Why not remove the price to store data? Upload is free. It sounds crazy but I think it’s not as crazy as it first sounds.

Pros:

  • Account creation chicken / egg problem solved.
  • Same consumer experience as existing web, ie free to participate (free as in beer).
  • No consumer angst for engagement costing money.
  • Safecoin algorithm is extremely simplified.
  • Safecoin scarcity is easier to understand.

Cons:

  • Spam needs managing
    • maybe by rate limiting or some other non-economic force which is possibly harder to enforce or reason about.
    • maybe by fees (discussed below).
    • maybe by some other mechanism… ideas?
  • Participant behaviour cannot be manage by making more coins available via recycling.
  • Safecoin is never recycled so must increase in value to keep paying for farmer resources as it becomes harder to farm.

User chooses

How about having an option for a storage price chosen by the user (like bitcoin fees are chosen by the user) and lower fees means more chance of being rate limited?

I really dislike this option since it puts cognitive load onto the user, risk onto the user, more power to the farmers, more power to rich users. But I put it here because maybe it has some value in a similar but improved form.

I don’t know if rate limiting can be meaningful against an extremely clever client, so it probably ends up punishing the wrong people.

Floating price

This is the current mechanism proposed in rfc-0012.

StoreCost (SC) = farm_rate (FR) * number_of_clients (NC) / GROUP_SIZE (8)

Price changes according to the farm rate and the number of clients. The general idea is price gets cheaper: “a safecoin will purchase an amount of storage equivalent to the amount of data stored (and active) and the current number of vaults and users on the network”. The bigger the network grows the more storage each safecoin can purchase.

Some example prices for the rfc-0012 proposal:

Early in the network:
NC = 10K (currently 9099 users on this forum).
FR = 0.2 (8 sacrificial chunks for every 10 primary chunks)
SC = 250
ie 1 safecoin buys 250 PUTS or 1 GB storage costs about 4 safecoin

Late in the network:
NC = 700M (10% of the world uses safe network. 7B * 0.1 = 700M)
FR = 0.6 (4 sacrificial chunks for every 10 primary chunks)
SC = 52.5M
ie 1 safecoin buys 52.5M PUTS or 1 TB storage costs about 0.02 safecoin

Gaming the farm rate:
NC = 10K
FR is 1 (0 sacrificial chunks for every 10 primary chunks)
SC is 1250
ie 1 safecoin buys 1250 PUTS or 1 GB storage costs about 0.8 safecoin

I think these examples look pretty reasonable!

One nice aspect is a lower farm rate means less rewards, but it also means users are spending more safecoin per GB. This is a cool bit of natural interplay for farmers. It has a natural balancing mechanism as described below:

A farmer is making a decision to maximise their chance of reward. The chance is a combination of farm rate (FR) and the portion of coins remaining (CR). Ideally the farmer wants both to be high, but a higher farm rate is usually accompanied by less coins remaining so they have some conflict with each other. Farmers will usually have to prioritise one or the other, not both.

The options to improve the chance of reward are

  • increase the rate of reward by increasing the farm rate.
  • increase the coins remaining by making storage more expensive by reducing the farm rate.

Information supplied —
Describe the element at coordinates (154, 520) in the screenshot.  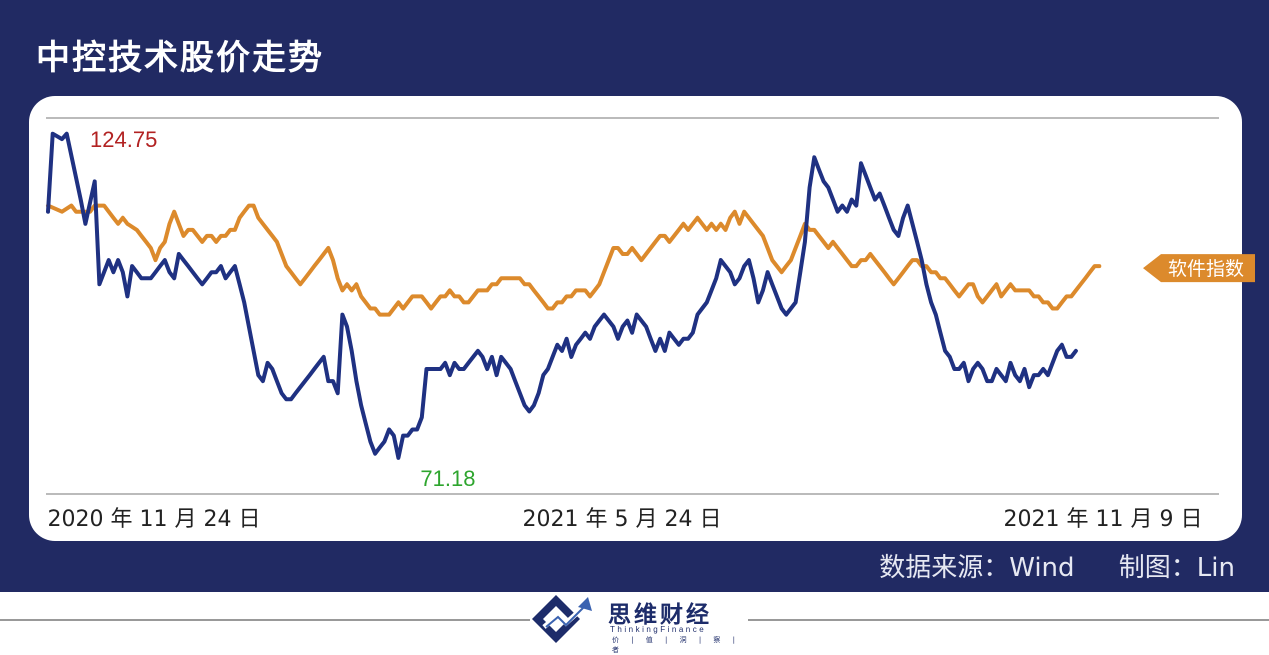
I see `x-tick-label: 2020 年 11 月 24 日` at that location.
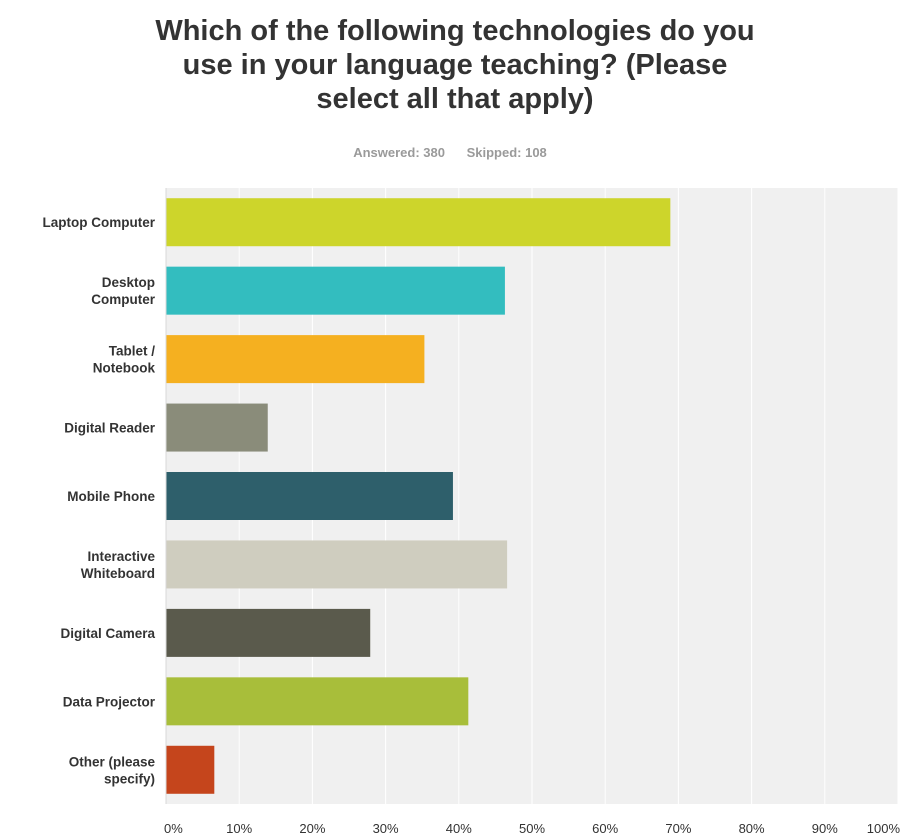 Image resolution: width=902 pixels, height=839 pixels. What do you see at coordinates (605, 828) in the screenshot?
I see `x-tick-label: 60%` at bounding box center [605, 828].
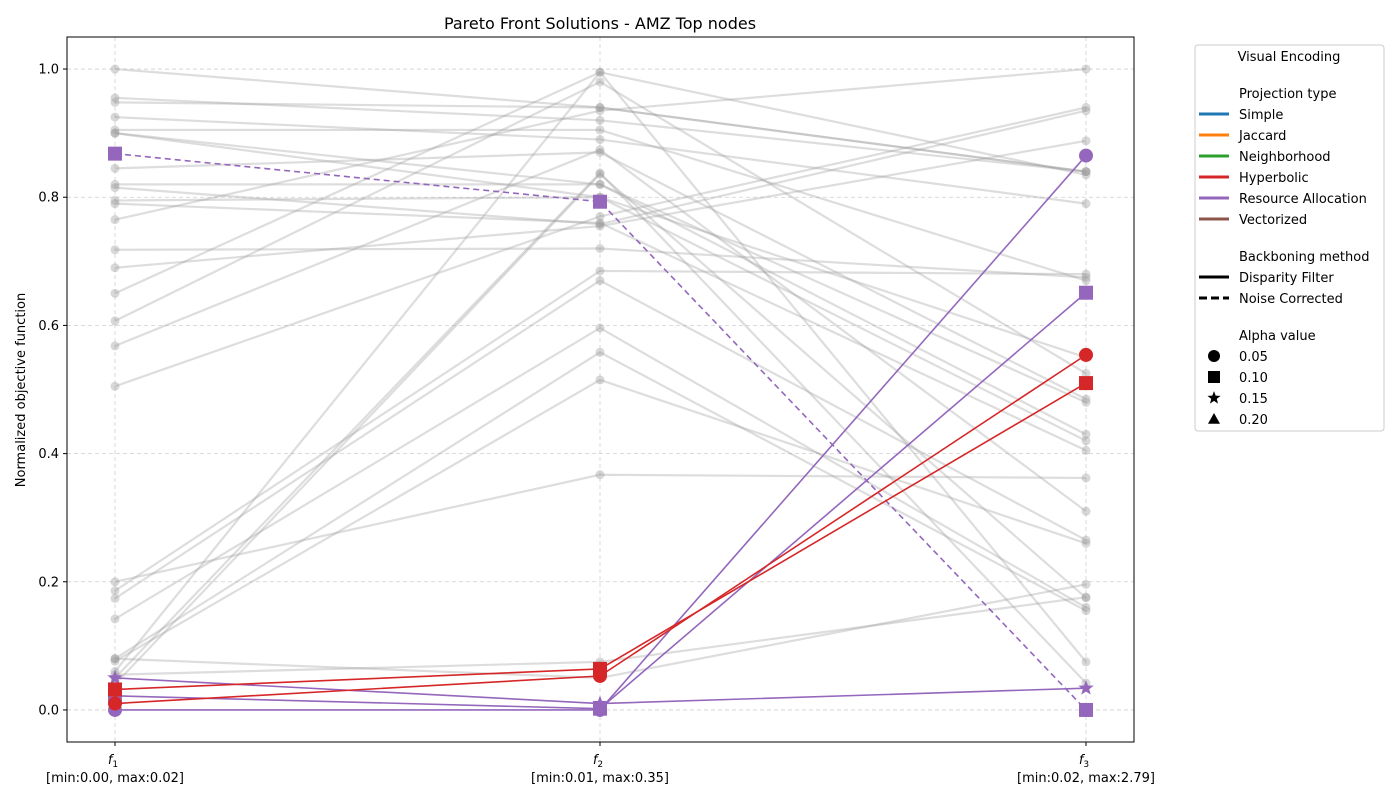  I want to click on x-axis-label-f2: f2, so click(598, 762).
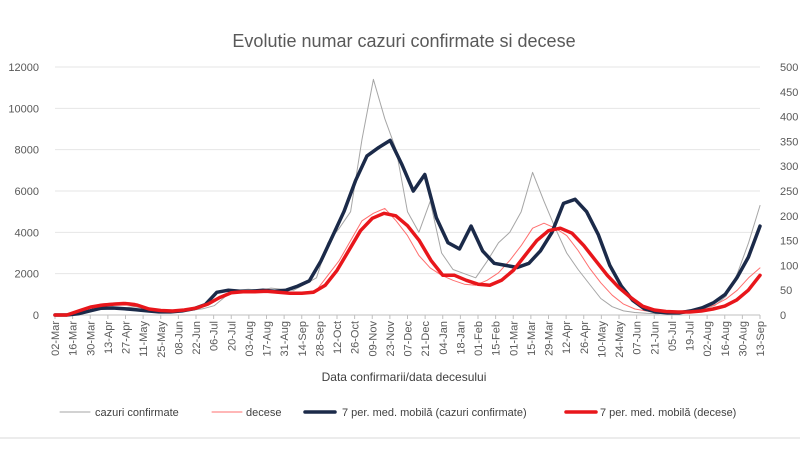 The image size is (800, 450). I want to click on x-tick-label: 30-Aug, so click(743, 338).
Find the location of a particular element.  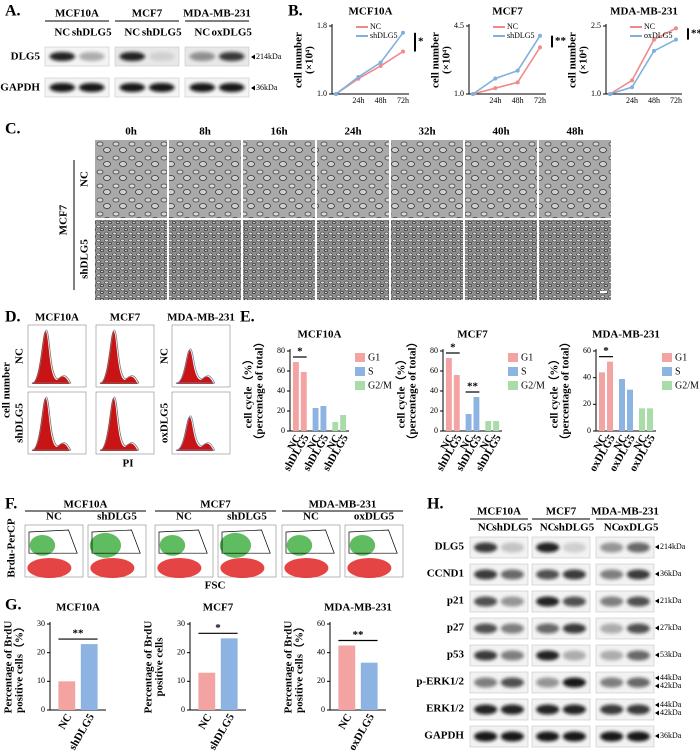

What you will do —
(a) Which RFC proposes the floating price mechanism described in the storage pricing post?
(b) Translate this sentence from the storage pricing post into Spanish: "The bigger the network grows the more storage each safecoin can purchase."
(c) Retype the part of the storage pricing post that begins at the words "How about having" and ends after the words "proposed in rfc-0012.".

Solutions below —
(a) rfc-0012

(b) Cuanto más crece la red, más almacenamiento puede comprar cada safecoin.

(c)
How about having an option for a storage price chosen by the user (like bitcoin fees are chosen by the user) and lower fees means more chance of being rate limited?

I really dislike this option since it puts cognitive load onto the user, risk onto the user, more power to the farmers, more power to rich users. But I put it here because maybe it has some value in a similar but improved form.

I don’t know if rate limiting can be meaningful against an extremely clever client, so it probably ends up punishing the wrong people.

Floating price

This is the current mechanism proposed in rfc-0012.